Ultrapassando barreiras – O esforço e a superação de Raquel mostram que não existem barreiras quando há força de vontade. “Perdi a audição aos 2 anos de idade após ter uma otite aguda, infecção por bactérias e vírus que provoca inflamação e/ou obstruções. Por isso, tive caxumba, sarampo, febre alta e tomei antibiótico forte. Minha mãe ficou muito insegura por eu ter a perda de audição bilateral e procurou informações sobre educação especializada e fonoaudiologia, mas não havia tanta tecnologia avançada, adaptações e acessibilidade”, conta.

“Comecei a usar os aparelhos auditivos aos 5 anos e só ouvia um som grave e entendi um pouco. Tive aprendizagens atrasadas como a leitura, a escrita e a comunicação total. Esforcei-me para crescer me adaptando às situações difíceis da vida, até completar a graduação, buscar informações, conhecimentos, viver um mundo novo, a natureza etc”, relata.

Raquel no 1º Juegos Desportivos Sudamericanos de Sordos - 2014

Raquel representando o Brasil no 1º Juegos Deportivos Sudamericanos de Sordos, em 2014

Gratidão – Para Raquel, o apoio da família foi fundamental em cada conquista. “Sou muito grata por meus guerreiros pais terem me incentivado a vencer dificuldades ou barreiras.

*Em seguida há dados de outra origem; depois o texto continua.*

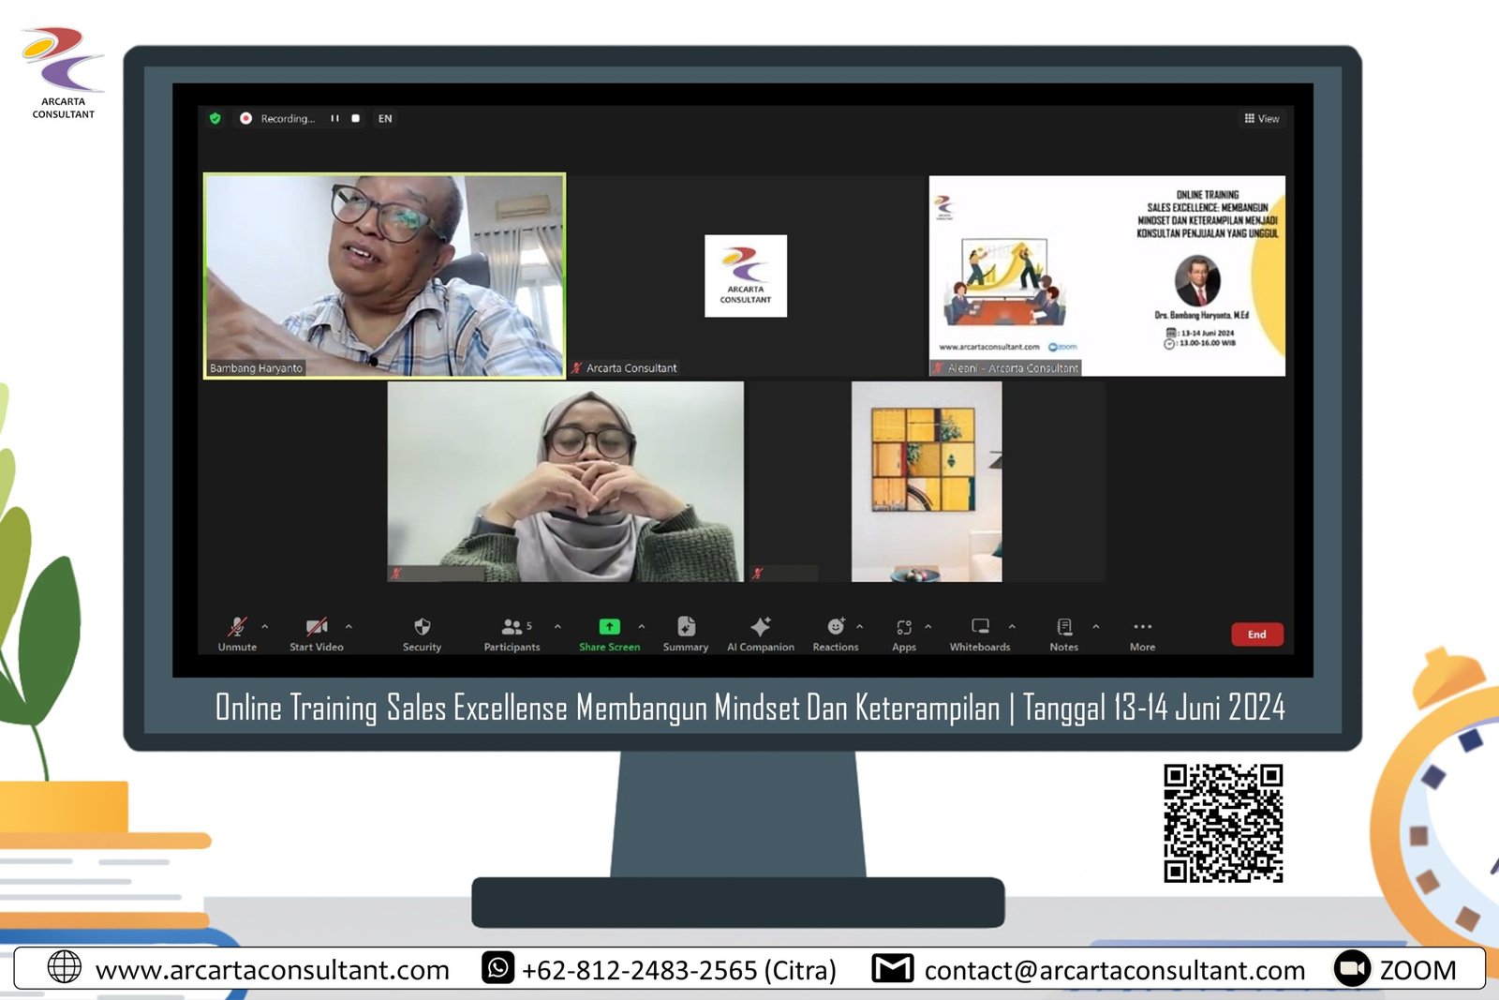Screen dimensions: 1499x1000
Task: Open the Apps panel
Action: (903, 633)
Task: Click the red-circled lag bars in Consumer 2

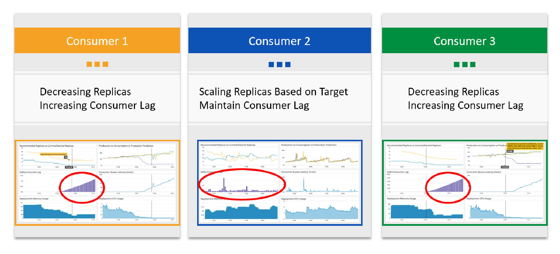Action: [x=242, y=184]
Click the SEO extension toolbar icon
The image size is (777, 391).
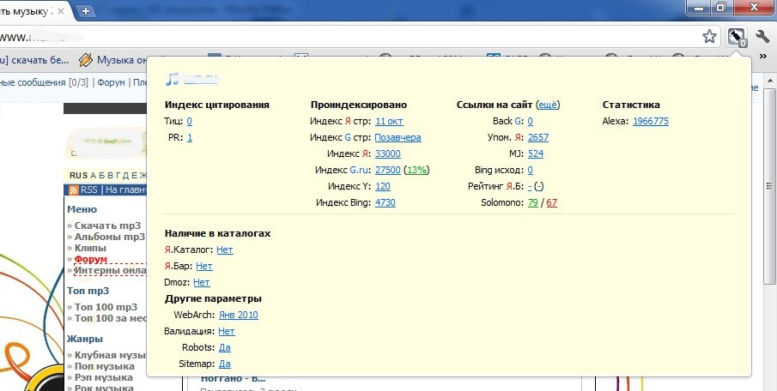click(736, 36)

Uso implante coclear desde os 22 anos, ouço o mundo ambiente e algumas palavras úteis, mas não entendo a voz humana total e a tonalidade de uma música profundamente”, explica.

A determinação de Raquel encantou até a intérprete de libras, que trabalha há quase 5 anos nessa área e, atualmente, está à frente de um projeto com surdos na área religiosa. “Ela mesma me procurou para o campeonato. Estou encantada com a determinação e a garra de Raquel. Atleta, se formando em Educação Física e agora também atuando na arbitragem do esporte ao qual ela é apaixonada”, afirma Julia Rodrigues.

Ao lado da estagiária, a intérprete passava em libras todas as informações dadas às equipes, os procedimentos a serem realizados, as conversas e o que estava sendo falado ao microfone, para que Raquel ficasse completamente em sintonia com tudo e pudesse atuar de maneira eficiente na função a qual foi designada.

Sempre determinada, Raquel que foi a primeira surda triatleta nacional

Sempre determinada, Raquel foi a primeira surda triatleta nacional

Dificuldades – Apesar de toda a determinação, Raquel ainda enfrenta algumas dificuldades. “Perdi algumas células neuronais. Leio os lábios articulados através dos gestos e da expressão facial. Falo mais ou menos. As pessoas se acostumam a entender a minha voz depois de um tempo. A língua de sinais facilita muito a comunicação para a pessoa com surdez ou deficiência auditiva”, explica.

Mas, o uso de máscaras de proteção facial devido à pandemia trouxe um desafio a mais, com as bocas cobertas, impedindo a leitura labial. Hoje, Raquel não consegue ler os lábios cobertos das pessoas, mas usa m aplicativo de voz, transformando em texto. “Quando acabar a pandemia e abandonarmos as máscaras, ela poderá fazer a leitura labial durante a arbitragem nas competições e também já vai estar com as informações bem absorvidas”, aposta Júlia.

Apesar de hoje haver tecnologia, educação e benefícios para as pessoas com deficiência, Raquel lembra que ainda existe um longo caminho a percorrer, vencendo barreiras e discriminações. “É um dos princípios básicos da empatia: se você espera respeito, trate os outros com respeito”, ensina Raquel.

Raquel deixa um recado para deficientes que têm medo de enfrentar o mercado de trabalho. “É importante ter paciência, empatia, respeito, amizade, comunicação inclusiva, conhecimentos sobre a acessibilidade, a tecnologia e as dificuldades para que uma deficiência consiga se desenvolver. É importante estimular o trabalho em equipe e o relacionamento interpessoal. O deficiente tem capacidade e habilidades. Depende da pessoa. O desafio muda o ser humano.”

Ao saber que a ABDA oferece a natação paralímpica, Raquel fez questão de deixar um incentivo para novos atletas. “Quero que incentivem os surdos a praticarem a natação na Arena ABDA, pois a natação é importante na vida de ser humano e para a saúde”, ressalta.